Some of the databases MaxMind maintains require a commercial subscription with MaxMind.

Setting up this Enrichment

1. Decide which databases you’d like to use and download them

MaxMind offers five different databases with information on different IP addresses which can be used with Snowplow, one free:

And four paid for databases:

  • GeoIP2 City, which also contains geographic information, but that with a lot more precision and coverage than that found in the GeoLite2 Free Database
  • GeoIP2 ISP, which contains information about the ISP serving that IP
  • GeoIP2 Domain, which contains information about the domain at that IP address
  • GeoIP2 Connection Type, which contains information about the connection type at that IP address.

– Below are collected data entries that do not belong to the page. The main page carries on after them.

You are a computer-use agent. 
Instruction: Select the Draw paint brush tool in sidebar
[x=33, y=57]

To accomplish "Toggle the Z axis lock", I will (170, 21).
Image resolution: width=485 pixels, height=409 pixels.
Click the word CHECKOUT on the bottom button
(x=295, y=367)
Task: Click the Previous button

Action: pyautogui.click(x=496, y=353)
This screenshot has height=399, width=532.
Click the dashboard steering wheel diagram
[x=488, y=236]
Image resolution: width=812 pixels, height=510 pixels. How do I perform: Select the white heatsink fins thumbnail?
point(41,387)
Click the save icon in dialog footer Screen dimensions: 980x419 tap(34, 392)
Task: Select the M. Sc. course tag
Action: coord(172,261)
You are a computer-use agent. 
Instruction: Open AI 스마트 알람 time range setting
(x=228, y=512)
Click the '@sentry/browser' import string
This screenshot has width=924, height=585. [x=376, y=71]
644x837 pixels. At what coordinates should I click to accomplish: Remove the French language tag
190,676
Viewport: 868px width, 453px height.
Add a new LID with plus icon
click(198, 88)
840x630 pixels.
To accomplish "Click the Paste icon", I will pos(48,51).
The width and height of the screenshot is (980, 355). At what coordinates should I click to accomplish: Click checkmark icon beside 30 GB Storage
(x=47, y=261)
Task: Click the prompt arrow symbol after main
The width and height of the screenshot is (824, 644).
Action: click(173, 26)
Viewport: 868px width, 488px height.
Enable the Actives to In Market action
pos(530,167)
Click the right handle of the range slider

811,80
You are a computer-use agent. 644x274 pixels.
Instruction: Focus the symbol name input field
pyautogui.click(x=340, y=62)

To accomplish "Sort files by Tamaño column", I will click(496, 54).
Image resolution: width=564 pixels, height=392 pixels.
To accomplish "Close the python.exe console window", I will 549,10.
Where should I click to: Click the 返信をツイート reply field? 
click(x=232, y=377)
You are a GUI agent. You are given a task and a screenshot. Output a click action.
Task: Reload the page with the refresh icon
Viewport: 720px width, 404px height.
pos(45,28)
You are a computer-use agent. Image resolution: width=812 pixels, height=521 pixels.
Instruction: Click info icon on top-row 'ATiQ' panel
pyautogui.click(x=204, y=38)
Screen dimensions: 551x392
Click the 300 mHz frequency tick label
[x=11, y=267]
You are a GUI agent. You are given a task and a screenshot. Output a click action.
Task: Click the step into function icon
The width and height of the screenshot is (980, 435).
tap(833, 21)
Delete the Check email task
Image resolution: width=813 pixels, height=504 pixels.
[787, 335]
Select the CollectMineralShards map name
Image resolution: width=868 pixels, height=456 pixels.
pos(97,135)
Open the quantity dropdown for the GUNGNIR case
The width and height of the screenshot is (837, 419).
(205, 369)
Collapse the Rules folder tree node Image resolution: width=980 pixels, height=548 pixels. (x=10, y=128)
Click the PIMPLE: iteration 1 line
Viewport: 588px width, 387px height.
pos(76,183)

You need to decide which of the different Maxmind databases listed above you wish to enrich your data with, download the .mmdb files and then setup the enrichment configuration accordingly.

2. Upload the databases to a location on your cloud

Once downloaded, take the .mmdb file(s) and upload them to a location on your cloud:

  • Amazon S3 (if running Snowplow on AWS) e.g. s3://my-private-bucket/third-party/maxmind
  • Google Cloud Storage (if running Snowplow on GCS) e.g. gs://my-private-bucket/third-party/maxmind

When the database(s) need updating in future you can simply download the latest version and overwrite this file in your storage.

MaxMind also offer a method to download and update their databases programmatically.

3. Configure the enrichment for your pipeline

Enable the IP Lookup enrichment for your pipeline either through Enrichments UI or by enabling it in your Github account.

There are four possible fields you can add to the “parameters” section of the enrichment configuration JSON: “geo”, “isp”, “domain”, and “connectionType”:

  • The database field contains the name of the MaxMind database file.
  • The uri field contains the URI of the bucket in which the database file is found. This can have either http: or s3: or gs: as the scheme and must not end with a trailing slash.

It is important to note that accepted database filenames are the strings which are allowed in the database subfield. If the file name you provide is not one of these, the enrichment JSON will fail validation.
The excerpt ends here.